The Hours (Stephen Daldry, 2002)

Based on Michael Cunningham's Pulitzer Prize-winning novel, The Hours has a pretty big problem at its core. Two stories spin out from an account of Virginia Woolf (Nicole Kidman in an Oscar-winning performance) writing Mrs. Dalloway and, like so many films about authors, neither screenwriter David Hare nor director Stephen Daldry provide much insight into Woolf's style or even the toil of writing. This fatal-for-some shortcoming is compounded by a further conceit dictating that each story plays out over a single day (despite a brief depiction of Woolf's suicide which frames the film). Would I could pump out even a blog post within 24 hours.

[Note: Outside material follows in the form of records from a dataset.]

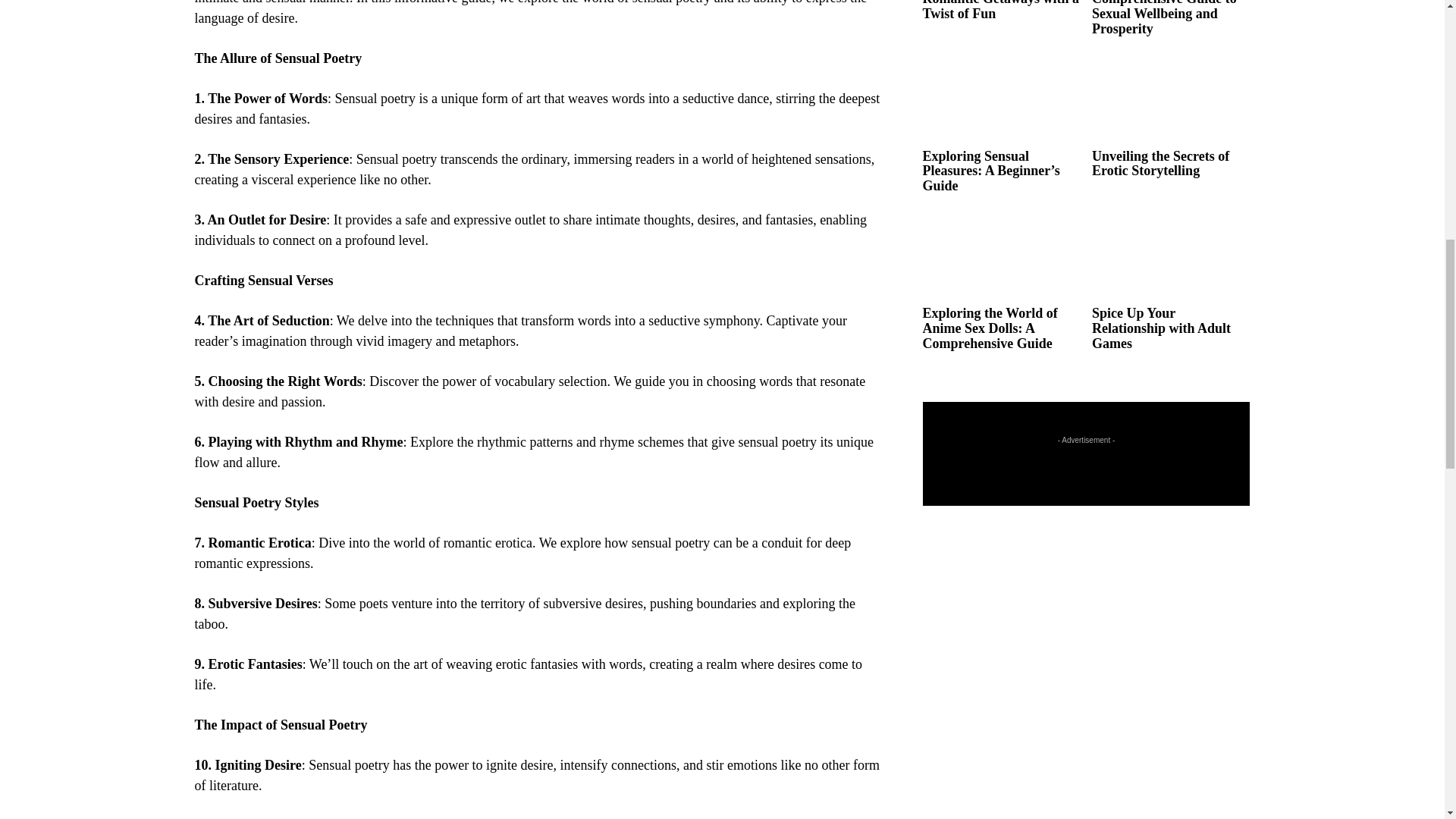
Laugh, Play, Love: Romantic Getaways with a Twist of Fun (999, 10)
Given the description of an element on the screen output the (x, y) to click on. 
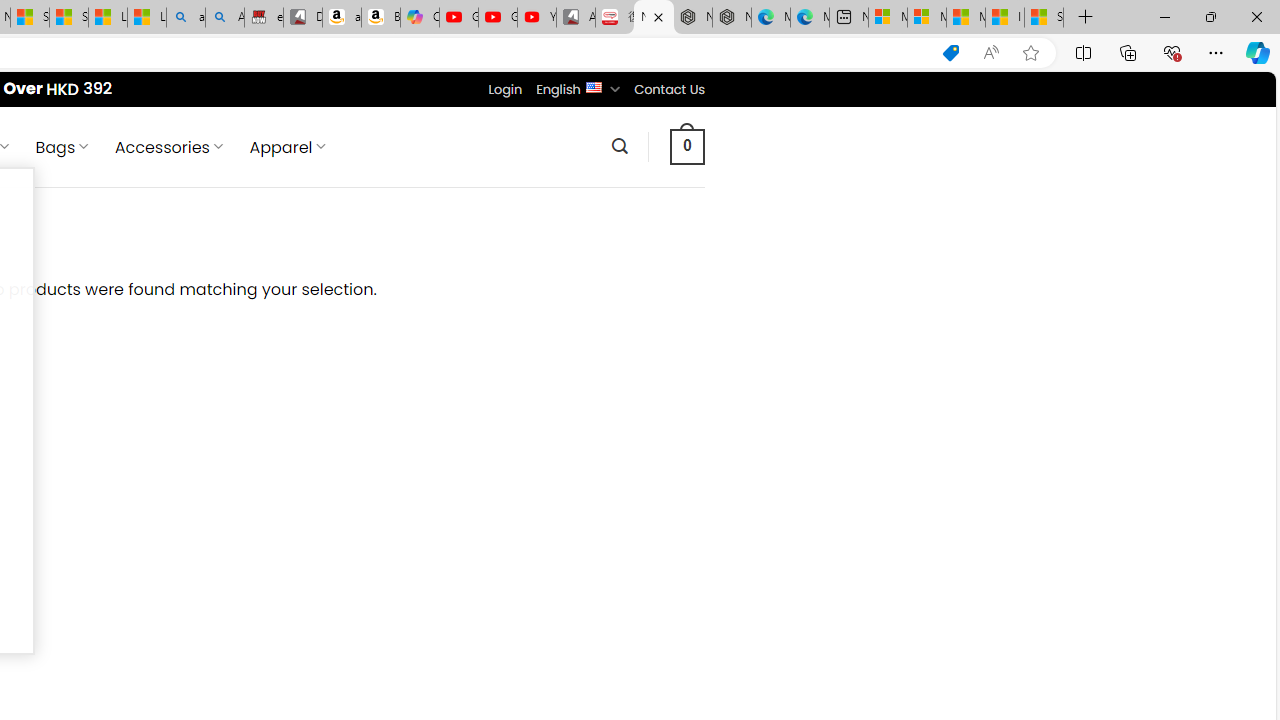
Minimize (1164, 16)
Nordace - Nordace has arrived Hong Kong (732, 17)
amazon.in/dp/B0CX59H5W7/?tag=gsmcom05-21 (341, 17)
Close tab (658, 16)
Close (1256, 16)
Nordace - Luggage (653, 17)
  0   (687, 146)
Copilot (Ctrl+Shift+.) (1258, 52)
Contact Us (669, 89)
 0  (687, 146)
Given the description of an element on the screen output the (x, y) to click on. 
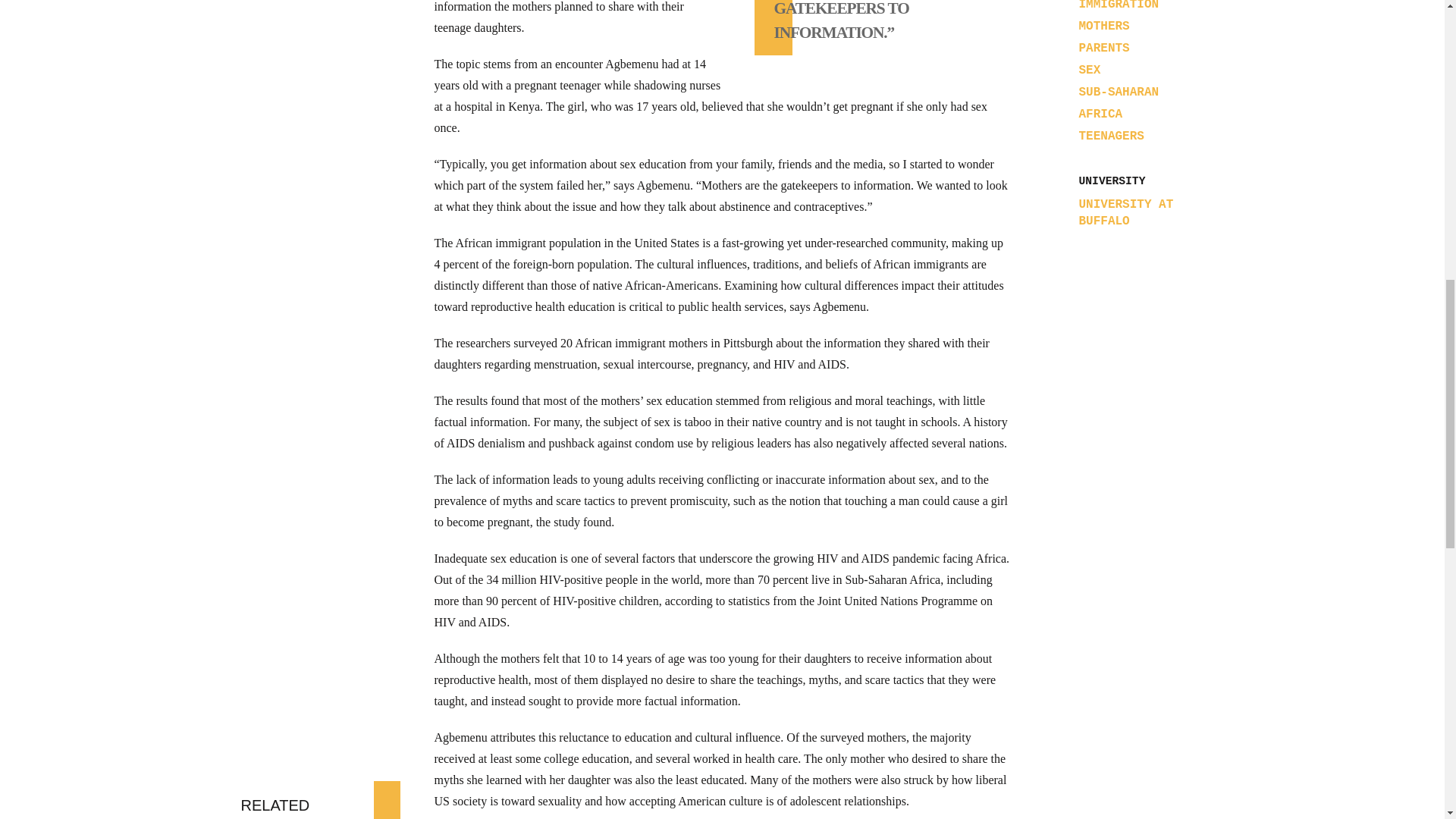
PARENTS (1103, 48)
MOTHERS (1103, 26)
IMMIGRATION (1118, 5)
Given the description of an element on the screen output the (x, y) to click on. 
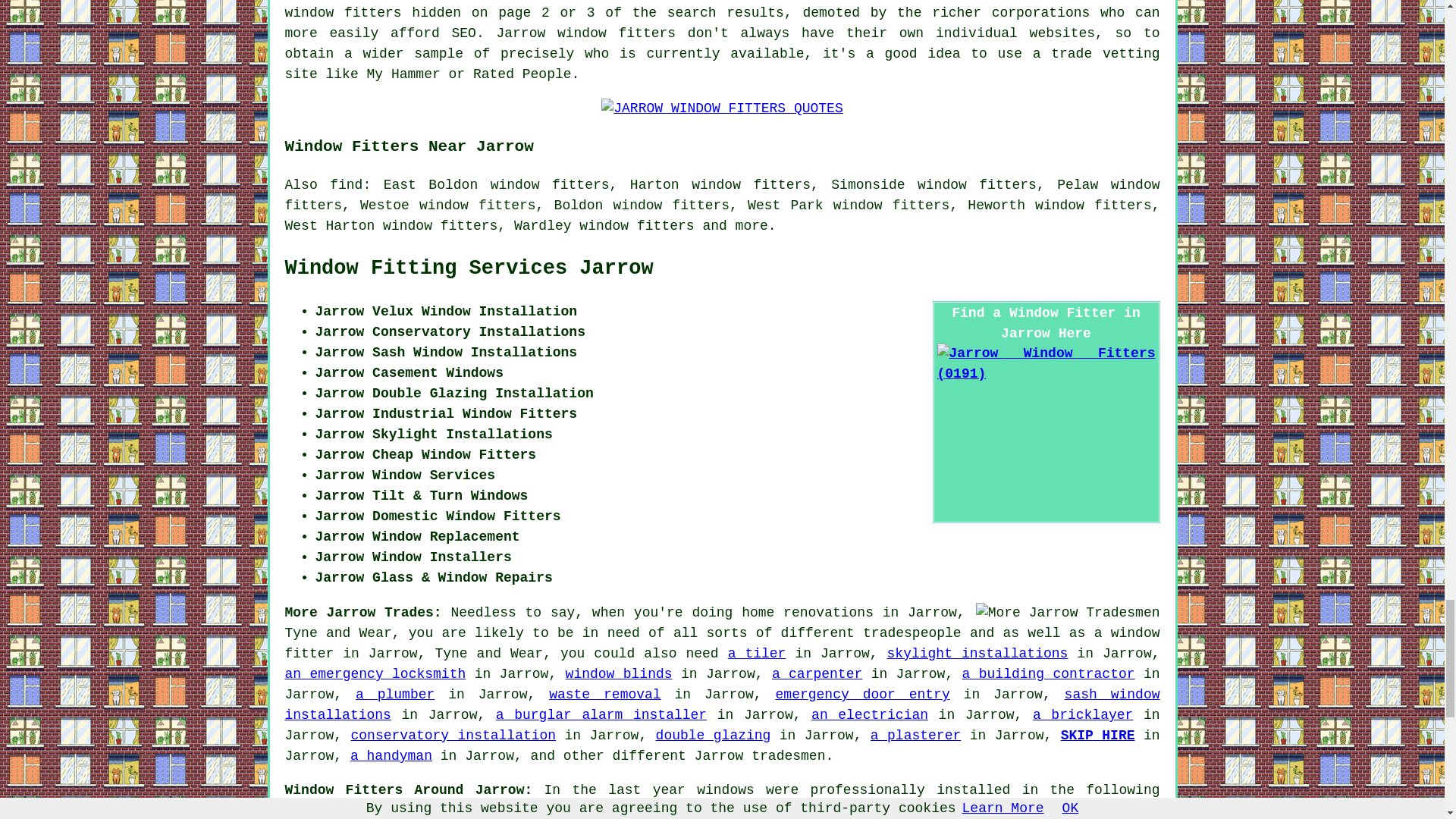
JARROW WINDOW FITTERS QUOTES (722, 108)
More Jarrow Tradesmen (1067, 612)
Given the description of an element on the screen output the (x, y) to click on. 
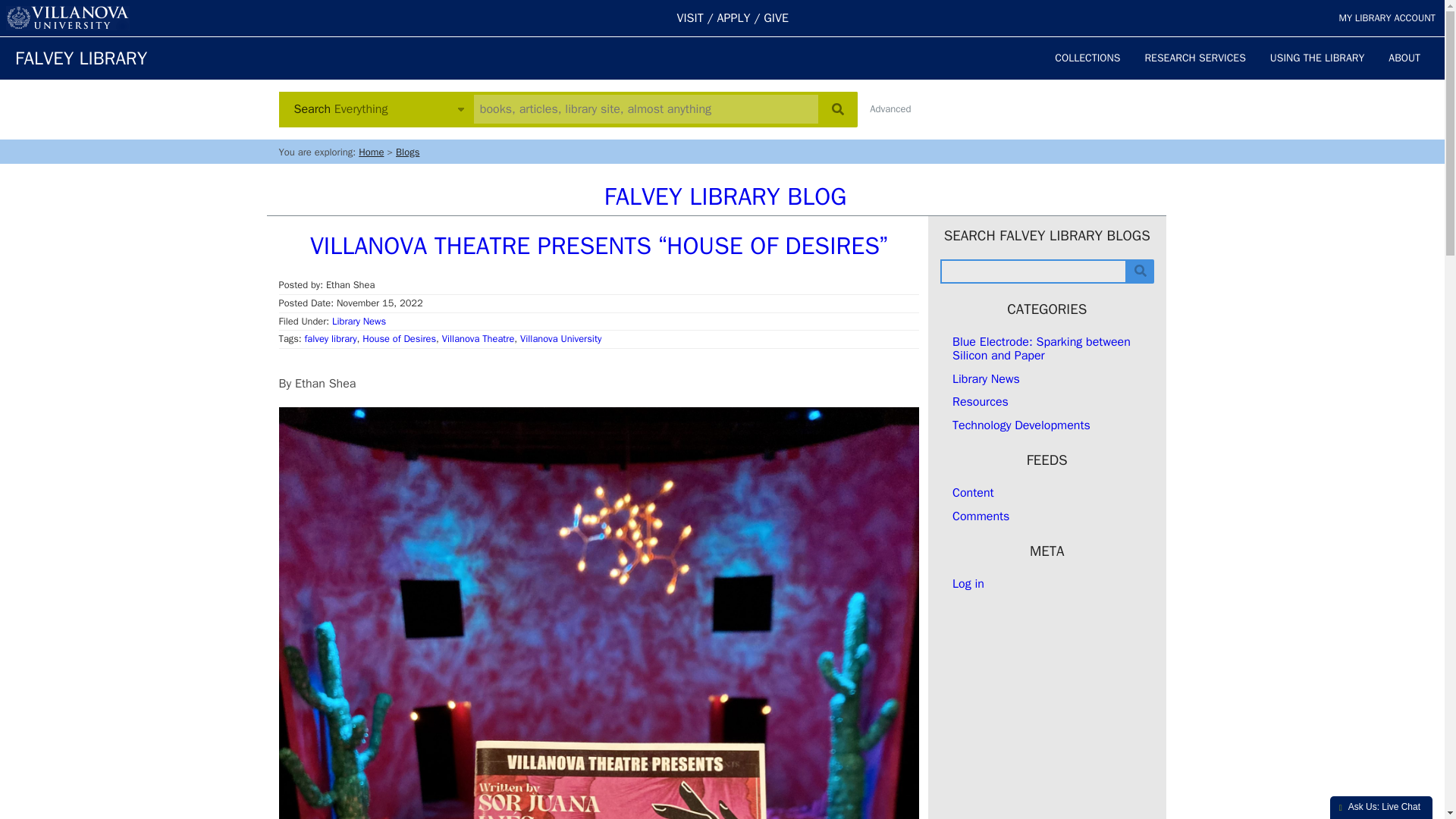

But if you can forgive these limitations (and again, I grant that it will be impossible for many viewers), The Hours is surprisingly moving, in more ways than one, for a project that threatens the most ponderous Oscar-mongering. The other two stories concern a housewife (Julianne Moore) consumed with soon-to-be-specified dread in 1950s Los Angeles and an editor (Meryl Streep) in contemporary Manhattan. Woolf's limning of the quotidian passions and disappointments of lesbian life filter through the latter tales for the kind of trenchantly observed film for grown-ups that seems to have retreated from theatres to the big streamers today. Best of all, Daldry keeps things brisk. Before one trajectory becomes too crusty, he switches to another for a productive middlebrow mental workout. That's no insult. The Hours allows us to think of lesbianism transhistorically and casts welcome doubt on contemporary life as always already more enlightened.

There are some crass moments such as when Moore's housewife bolts up from her attempted suicide and proclaims, "I can't!" The fact she did not, in fact, go through with it would have conveyed that information to us quite efficiently. But overall, the game time performances power over the few low points. And for all the accolades thrown at the three principals, the greatest performance here is owned by an unrecognizable-by-me Toni Collette as a fellow housewife trying to sublimate her desire for Moore. In just one scene, she motors through lust, containment, anger, propriety, resignation all while suggesting possibilities for different futures than her tract-home existence allows. 

Fleet, yielding, with a drive unexpected in such prestige items, The Hours is the rare kind of film to give middlebrow a good name.